Rodzina i przyjaciele przywitała maratończyków na warszawskim Okęciu. Pomimo opóźnienia lotu spowodowanego złą pogodą, czekali na nich z banerami, flagami i kwiatami. Widać, jak bardzo trzymali za nich kciuki. W momencie powitania nie kryli emocji i łez. Pierwsza polska drużyna powitała rodzinę w oryginalnych koszulkach z maratonu oraz medalami zdobiącymi ich pierś.
Magda, Krzysiek, Stefan i Gaweł spisali się znakomicie! Magda- wywalczyła 12 pozycję wśród kobiet, Krzysiek zajął finalnie 46 miejsce w klasyfikacji generalnej, Gaweł zrealizował swoje marzenie zaistnienia w pierwszej setce i znalazł się na 98 miejscu. Stefan- ,,nowicjusz biegania” ukończył bieg na 114 pozycji! ,,Bardzo się cieszę, że AMA Team tak dobrze poradziła sobie podczas Maratonu Piasków! Wszyscy trzymaliśmy kciuki, żeby im się udało.

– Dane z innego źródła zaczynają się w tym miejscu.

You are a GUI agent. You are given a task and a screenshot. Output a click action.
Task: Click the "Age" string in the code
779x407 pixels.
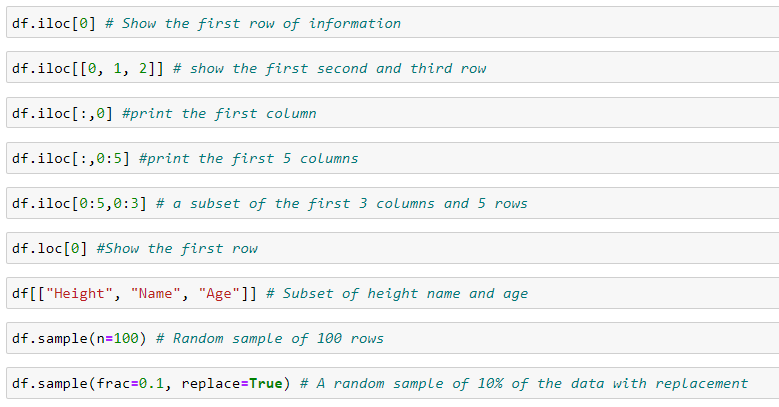[x=219, y=293]
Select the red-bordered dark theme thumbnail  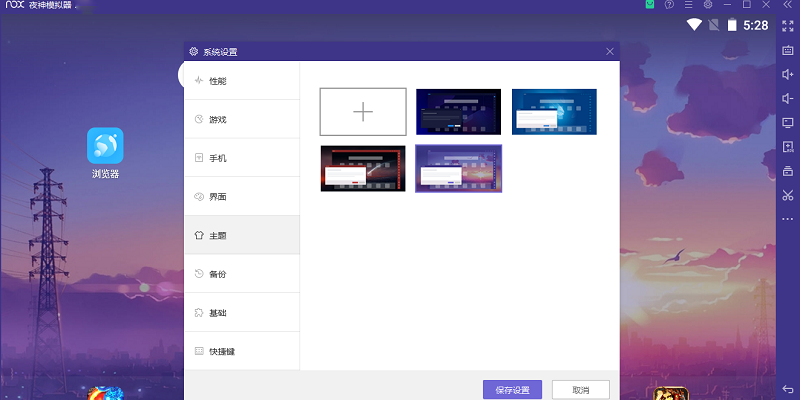[x=363, y=168]
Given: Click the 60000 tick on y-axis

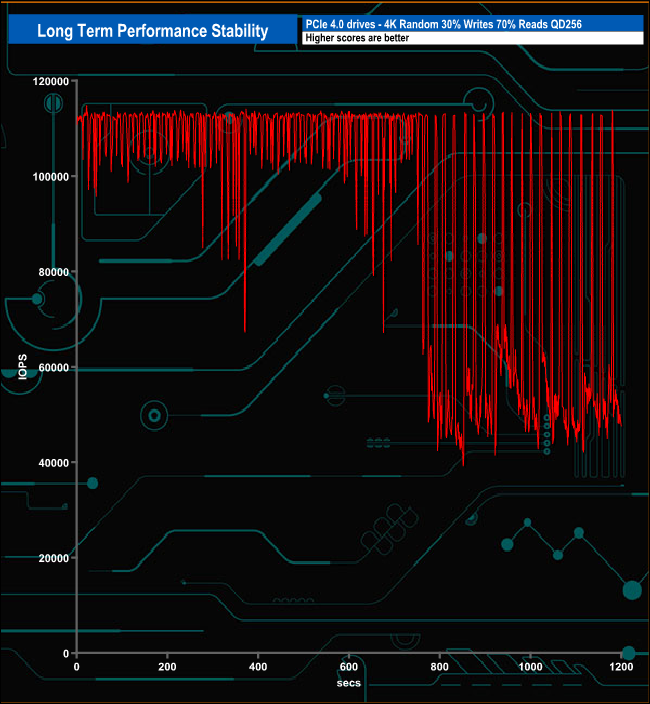Looking at the screenshot, I should (49, 367).
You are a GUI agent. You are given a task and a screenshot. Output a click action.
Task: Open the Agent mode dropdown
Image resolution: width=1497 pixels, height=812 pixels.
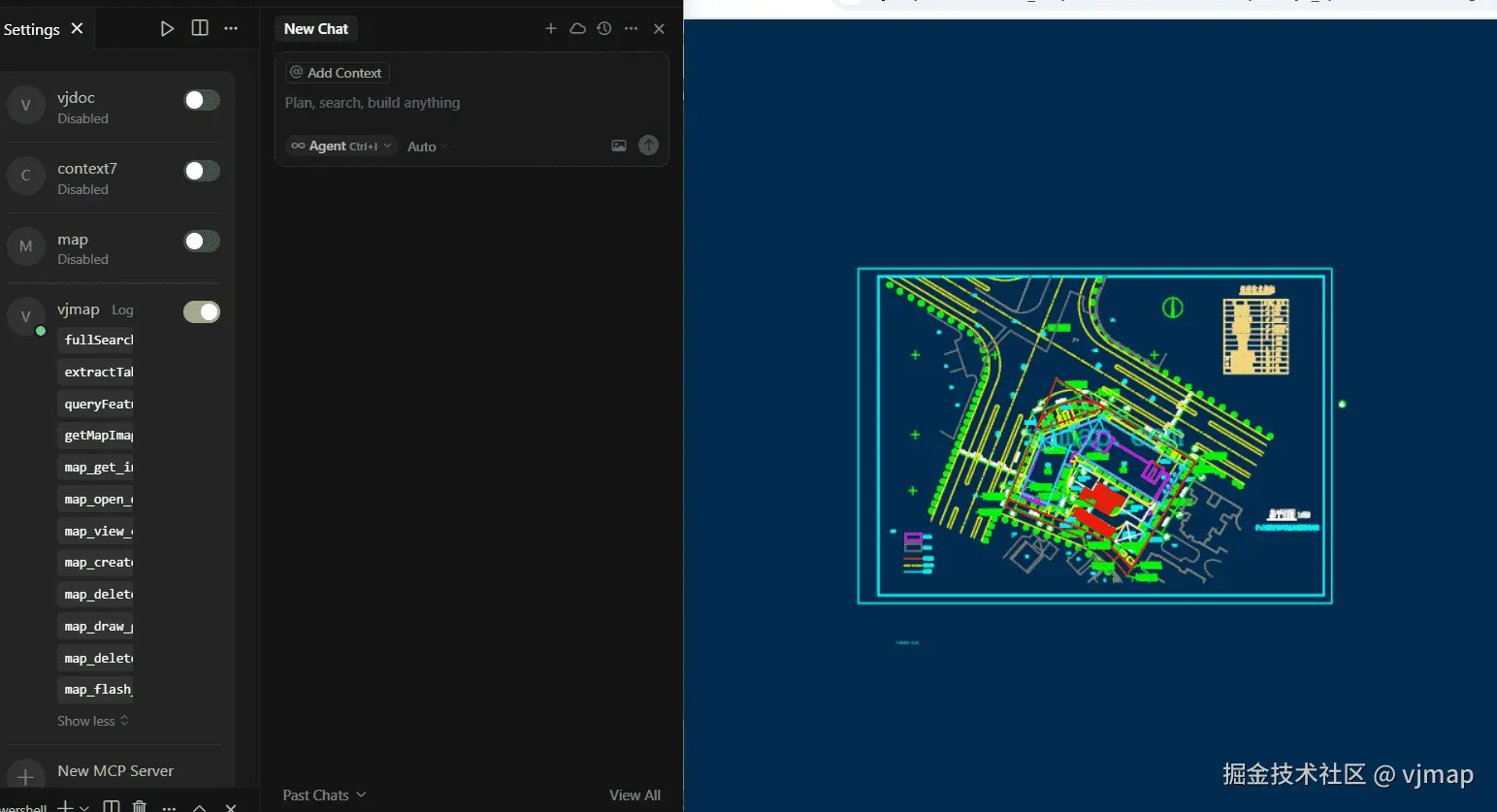click(340, 146)
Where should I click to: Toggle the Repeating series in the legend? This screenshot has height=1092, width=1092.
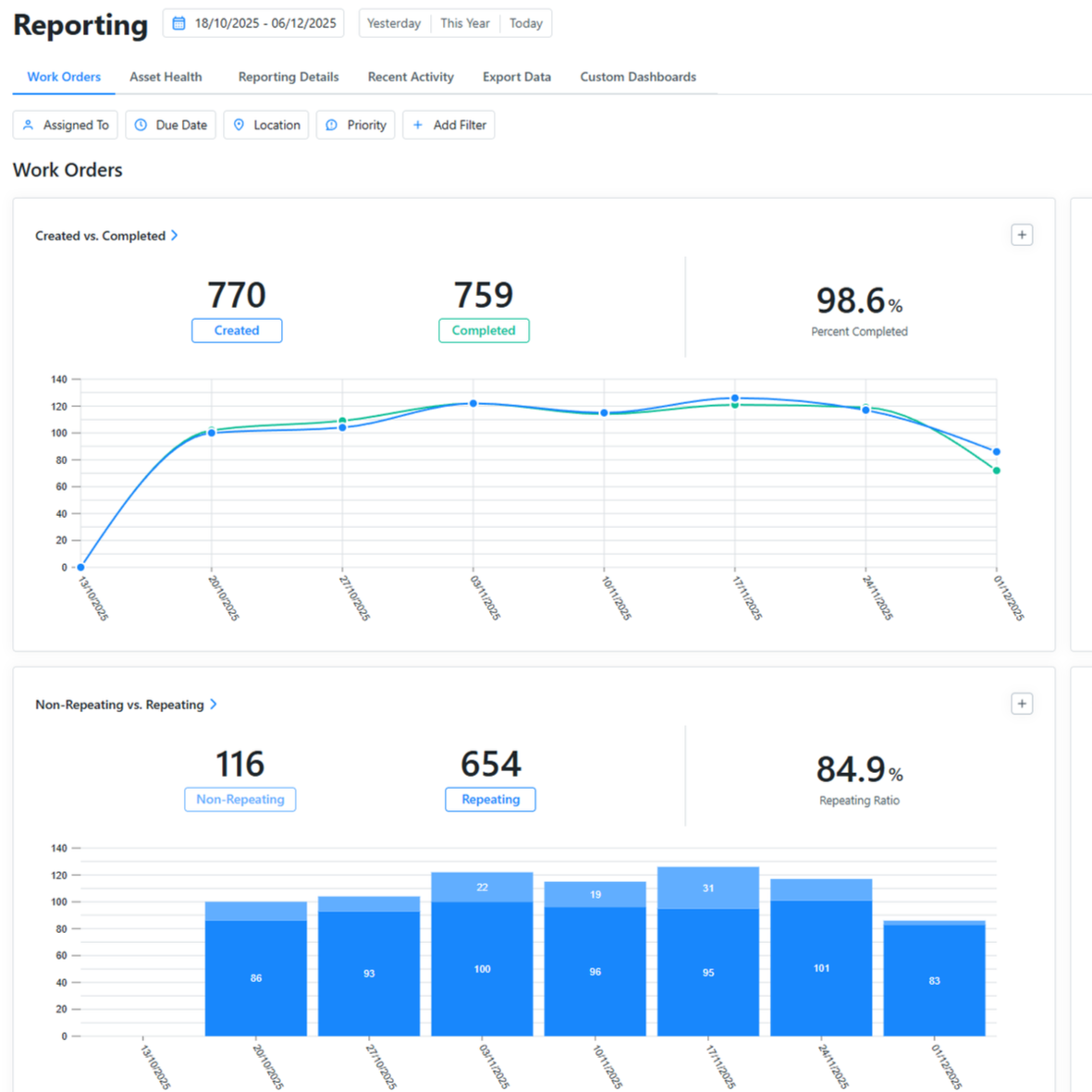tap(490, 799)
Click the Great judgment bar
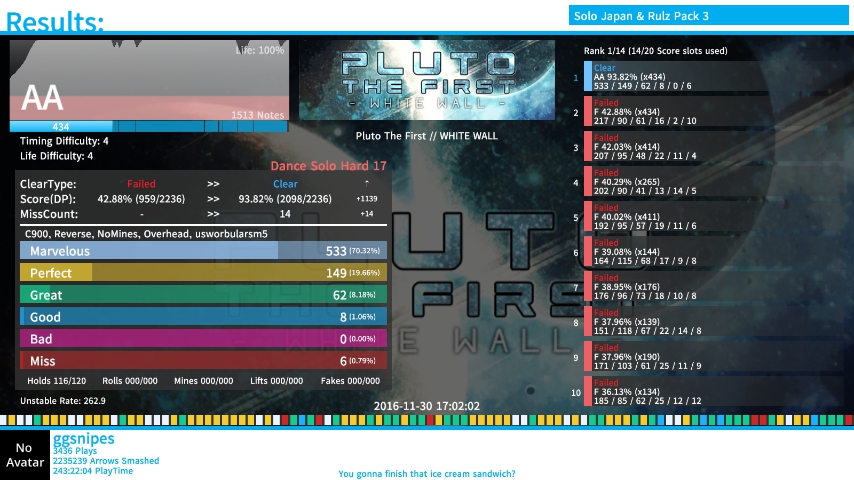Image resolution: width=854 pixels, height=480 pixels. coord(202,295)
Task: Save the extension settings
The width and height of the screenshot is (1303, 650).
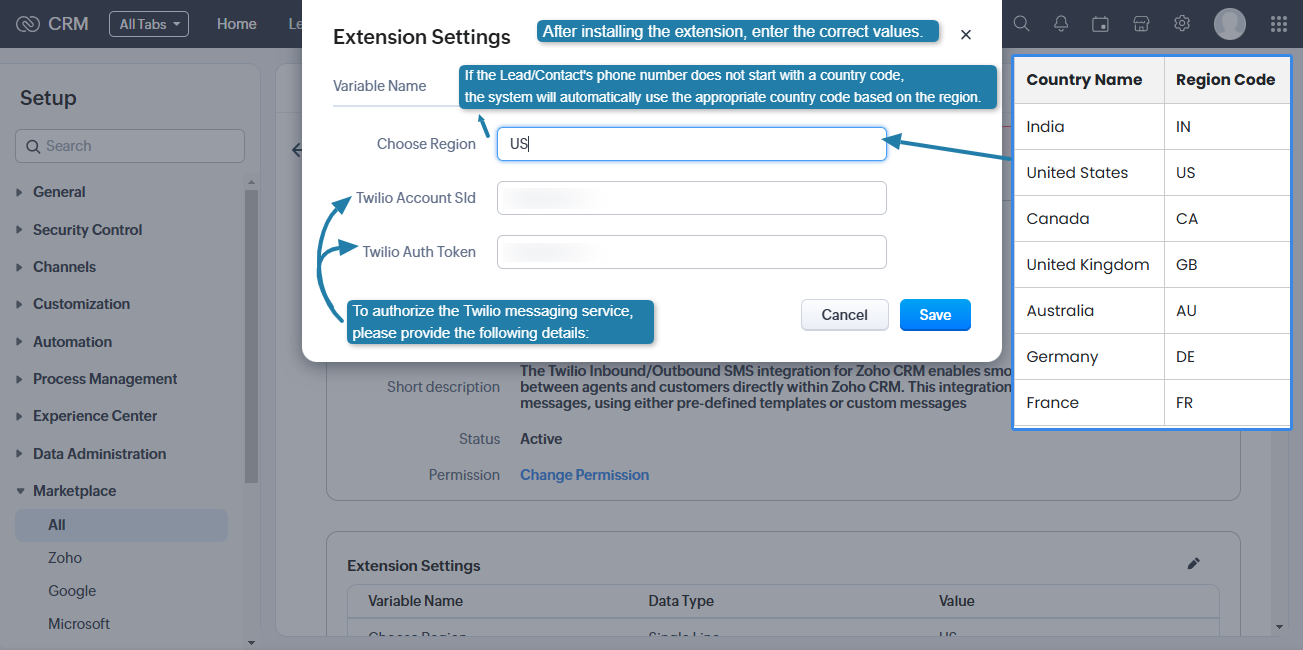Action: [935, 315]

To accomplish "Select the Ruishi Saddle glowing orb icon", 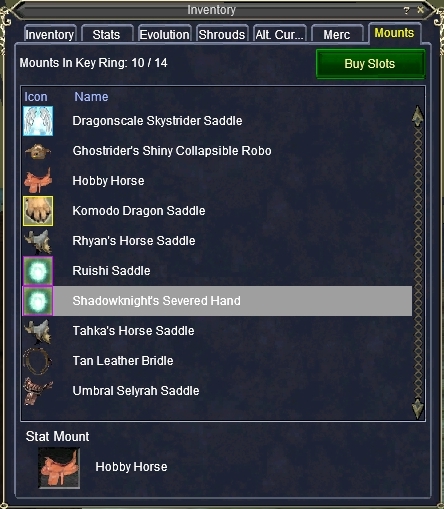I will point(38,271).
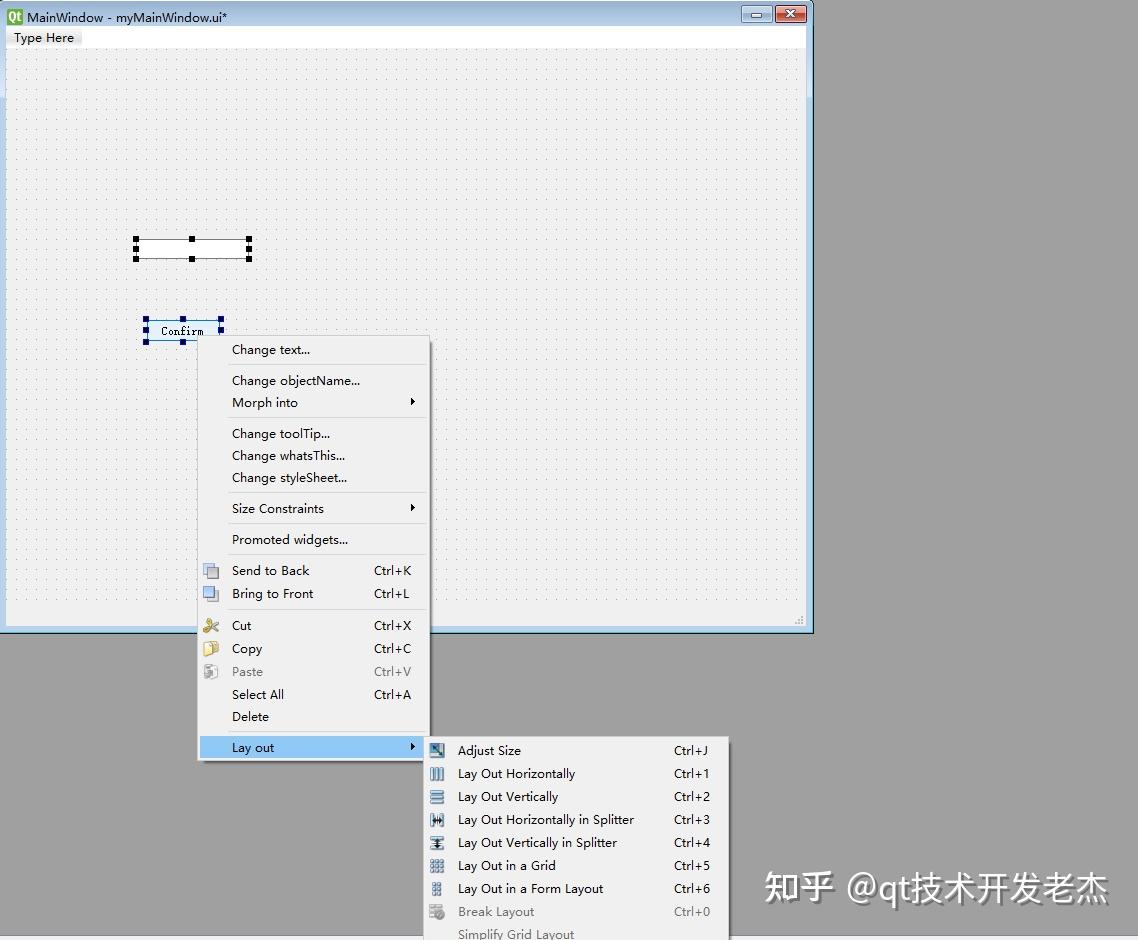This screenshot has width=1138, height=940.
Task: Click the Cut scissors icon
Action: (212, 625)
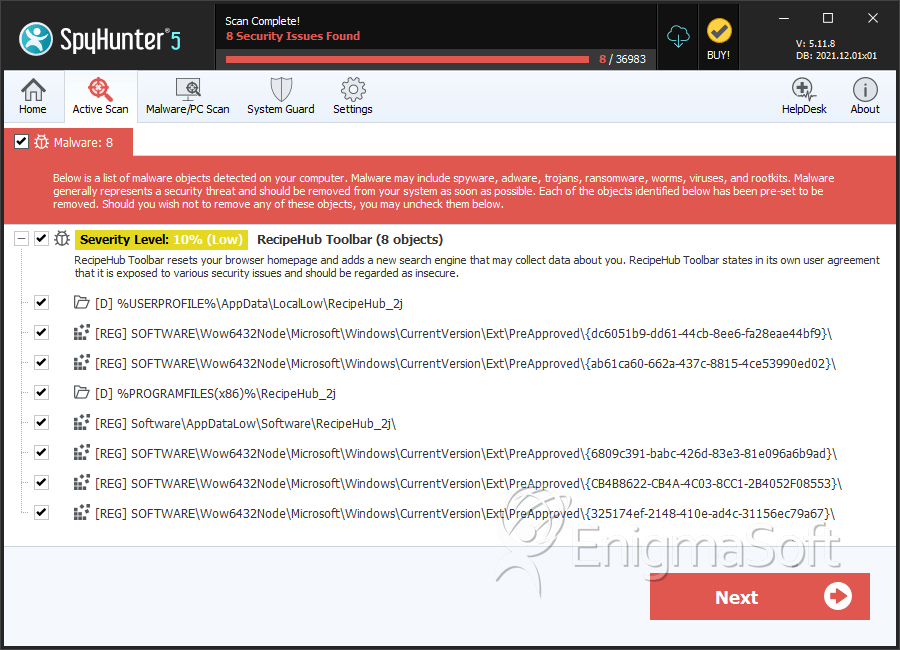Viewport: 900px width, 650px height.
Task: Uncheck %USERPROFILE% LocalLow RecipeHub_2j folder entry
Action: [41, 303]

Najbardziej mały Hubert, który dzięki nim wróci do zdrowia”. – mówi Marta Wróblewska z Akademii Malucha Alantan, pomysłodawcy akcji.
Pierwsza polska drużyna startowała w 26. Maratonie Piasków w ramach akcji Run for Life. Za każdy przebiegnięty przez Run for Life AMA Team kilometr jeden ze sponsorów (ZF UNIA, Euler Hermes, Chiltern) zapłacił 10 zł na rehabilitację siedmioletniego Huberta, podopiecznego Fundacji Doroty Stalińskiej ,,Nadzieja”, który został poszkodowany w wypadku samochodowym. „Cały czas zbieramy pieniądze, dziękujemy Sponsorom i osobom prywatnym za zaangażowanie” – dodaje Wróblewska.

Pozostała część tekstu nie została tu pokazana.